Trees around here seem to be changing color later or maybe I’m just anxious. A burst of warm and sunny days can do that to you. A burst that promises to continue through Monday started on Thursday and I took advantage of it to do some country road cruising. It wasn’t just aimless driving, though. I headed to nearby Greene County and followed a covered bridge driving tour described in a brochure I picked up some time ago.
The five covered bridges in the county, pictured in the order I visited them, are the 1887 Engle Mill Road Bridge, the 1883 Ballard Road Bridge, the 2013 Charleton Mill Road Bridge, the 1877 Stevenson Road Bridge, and the 1886 Grinnel Road Bridge. The brochure describes an 1883 bridge at the Charleton Mill Road location but that was closed, for safety reasons, in 2011 and what looks to be an exact duplicate opened there in 2013.
None of the bridges were surrounded by the glorious fall foliage I had hoped for and I never did find one of those walls of intermixed red, orange, and yellow that trigger oohhs and aahhs like some fireworks display, but I did find some nice touches of color around several farm houses.
I did some more country road cruising on Friday and this time it was pretty aimless. Still no big walls of bold color, though. No biggie. At the end of the day, I was more than satisfied with the warm temperatures, blue skies, and the occasional splash of orange. I think the guys in the boat were, too.
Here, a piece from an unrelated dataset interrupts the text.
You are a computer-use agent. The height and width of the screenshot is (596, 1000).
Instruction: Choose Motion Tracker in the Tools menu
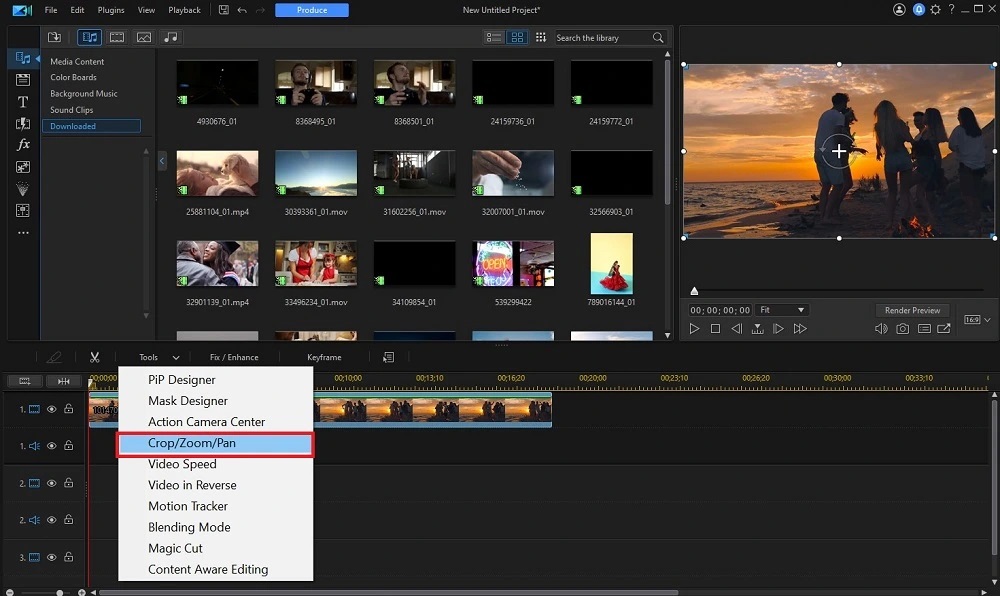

On Saturday I helped friends celebrate a wedding anniversary. I was best man at their wedding and have joined John and Sherry for some sort of merrymaking on most anniversaries. Over the years, both the level of partying and the degree of scheduling precision have lessened. This year it took us nearly three months to work through scheduling conflicts but we did eventually make the distillery visit that was originally planned for July.
Indian Creek Distillery near New Carlisle, Ohio, is home to the oldest operating stills in the United States. In 2011, Joe and Missy Duer brought back to life the nearly 200 year old copper stills that Missy’s ancestors used to produce Staley Rye Whiskey in the early nineteenth century. The stills and other equipment had been hidden when Prohibition hit. Now they are installed in an old looking new building and making rye whiskey the old fashioned way from the original Elias Staley recipe.